When the section of the Internal Revenue Code that making 401K plans possible was enacted into law in 1978, it quickly became one of the most popular retirement plans around. Because many businesses are less inclined to offer 401K benefits to lower paid employees, there is an IRS rule limiting the maximum deferral by the company’s “highly compensated” employees, based on the average deferral by the company’s non highly compensated employees. 401K fees and expenses include those for administrative services, investment management services, and sometime outside consulting services. Businesses work with 401 K providers to provide a voluntary retirement savings plan into which employees can contribute a portion of their pre tax earnings. Employers administer and control the plan, and many match employee contributions on a tax deductible basis.

Mandatory Workers Compensation Coverage

Much like health insurance, workers compensation coverage is mandatory for employers to provide. Workers’ compensation coverage provides income, medical benefits and rehab for workers injured on the job or while performing work related duties. It guarantees that injured workers receive financial compensation for medical care and for the income lost during the time that they are unable to work. Workers compensation coverage also helps protect employers from lawsuits initiated by workers injured on the job.

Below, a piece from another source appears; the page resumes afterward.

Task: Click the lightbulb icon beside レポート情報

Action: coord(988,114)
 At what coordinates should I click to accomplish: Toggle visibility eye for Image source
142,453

Providing a solid benefits package, though expensive, is one of the best ways to reduce employee turnover rates and to foster employee satisfaction. There are many options, however, and what’s right for one company may not work for another. It is best to set up a meeting with an insurance service that can help you find what will work for your company and your employees.

6 thoughts on “A Guide to Employee Benefits

  1. MATERNITY LEAVE! the US offers the least amount of maternity leave in the world. lets fix that.

  2. MATERNITY LEAVE! the US offers the least amount of maternity leave in the world. lets fix that.

  3. MATERNITY LEAVE! the US offers the least amount of maternity leave in the world. lets fix that.